## [EXERCISE GOAL]
Reproduce the full listing below unchanged, apart from the pictures.
───
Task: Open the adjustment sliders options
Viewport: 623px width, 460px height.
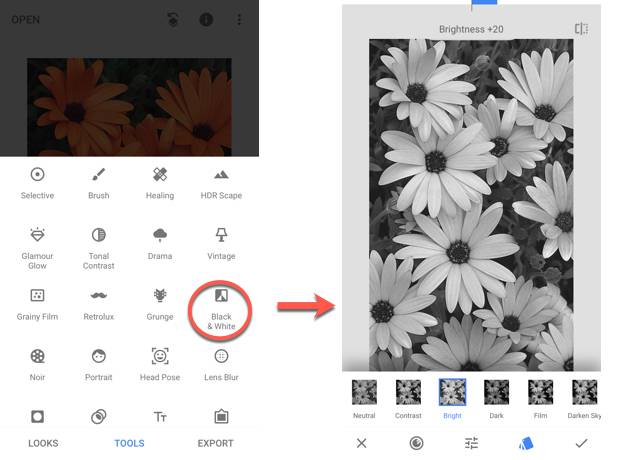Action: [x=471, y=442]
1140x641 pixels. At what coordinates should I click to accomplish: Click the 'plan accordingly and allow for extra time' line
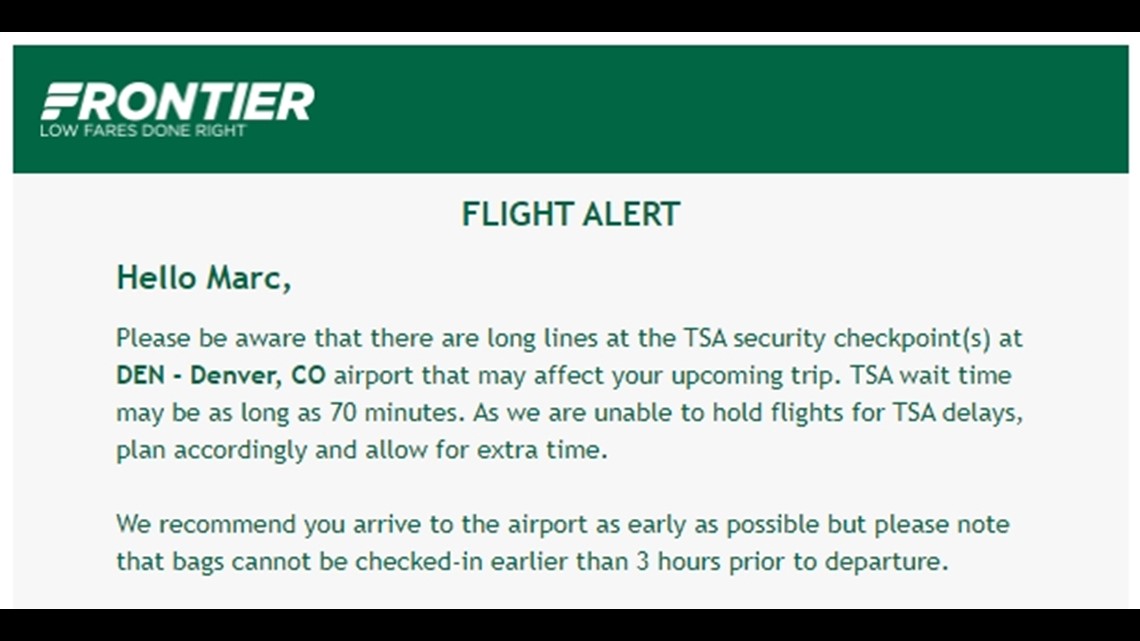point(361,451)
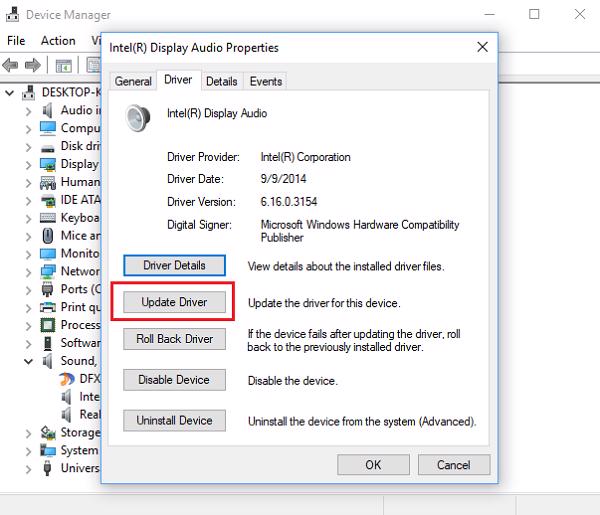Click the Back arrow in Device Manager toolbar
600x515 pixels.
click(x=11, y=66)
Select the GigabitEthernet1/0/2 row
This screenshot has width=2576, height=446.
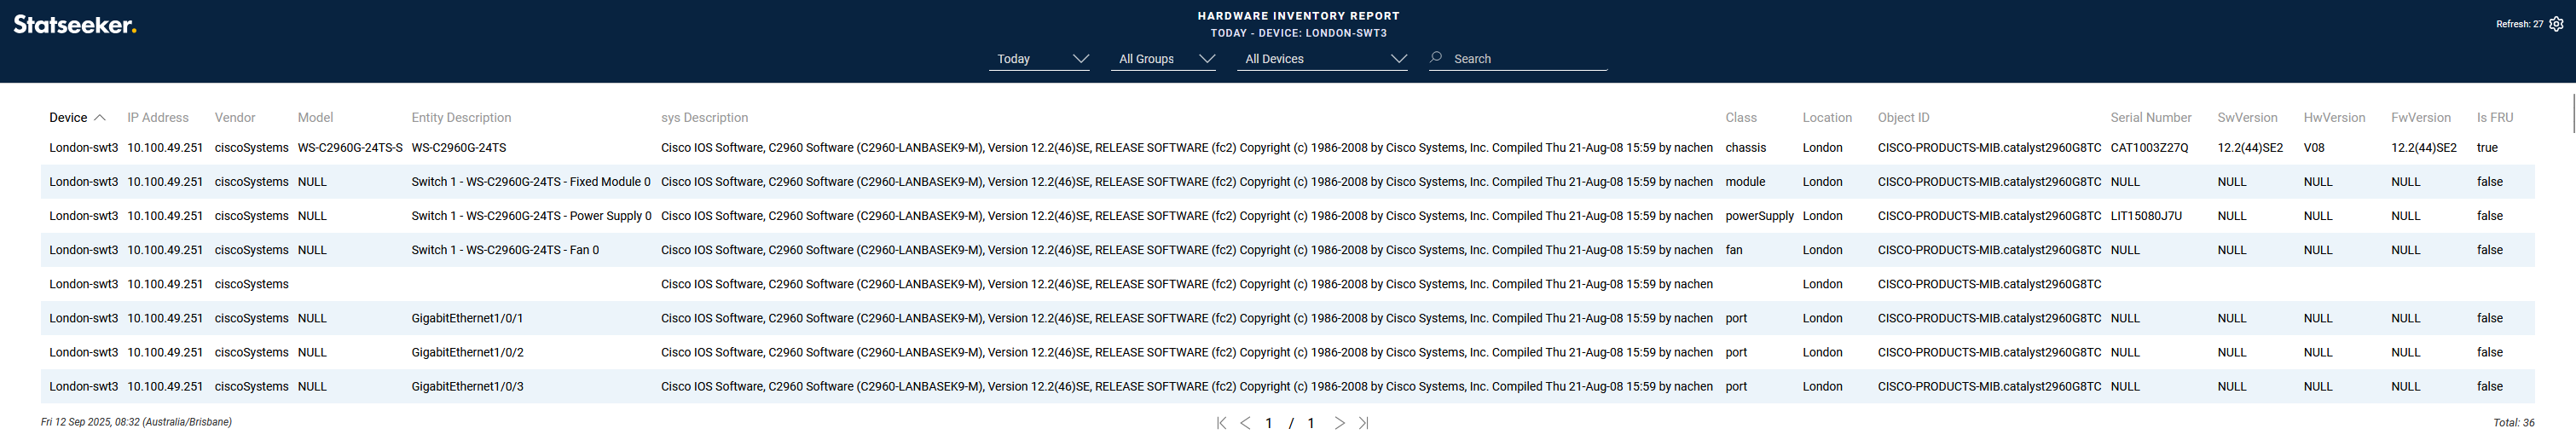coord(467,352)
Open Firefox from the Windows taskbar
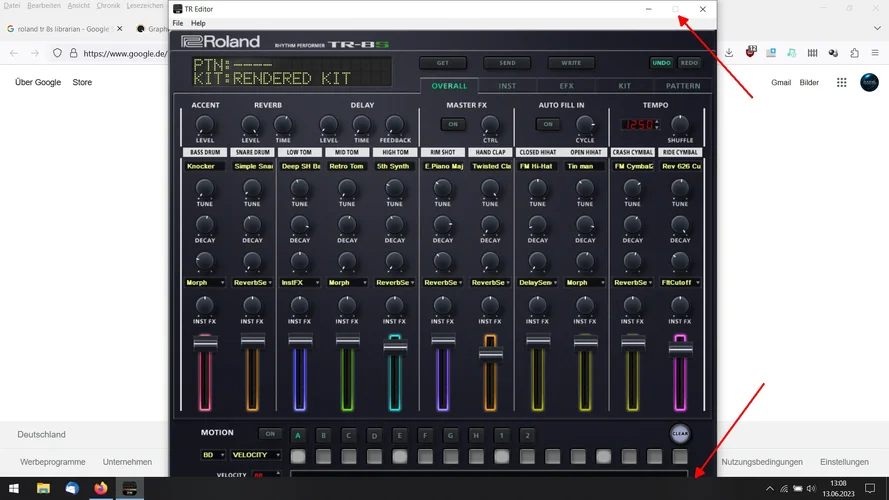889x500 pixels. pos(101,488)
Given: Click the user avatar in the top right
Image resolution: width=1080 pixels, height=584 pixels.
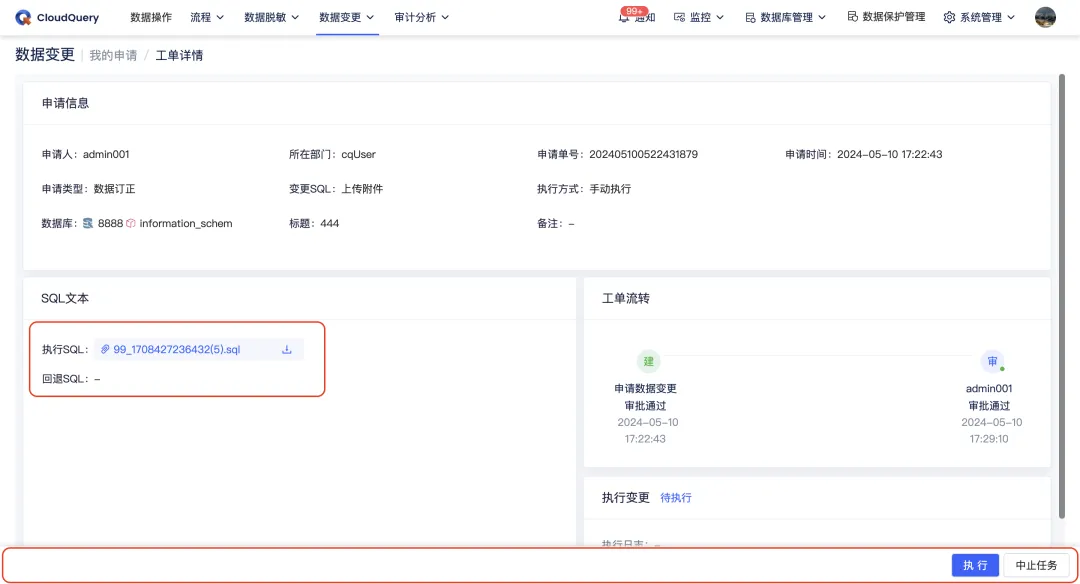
───
## [EXPECTED ANSWER]
Task: Open the adjustment sliders options
Viewport: 623px width, 460px height.
Action: [x=471, y=442]
1140x641 pixels. At what coordinates should I click to accomplish: Click the 'plan accordingly and allow for extra time' line
point(361,451)
Click the Back arrow in Device Manager toolbar
600x515 pixels.
click(x=11, y=66)
Select the GigabitEthernet1/0/2 row
This screenshot has width=2576, height=446.
coord(467,352)
Open Firefox from the Windows taskbar
889x500 pixels. pos(101,488)
Given: Click the user avatar in the top right
Image resolution: width=1080 pixels, height=584 pixels.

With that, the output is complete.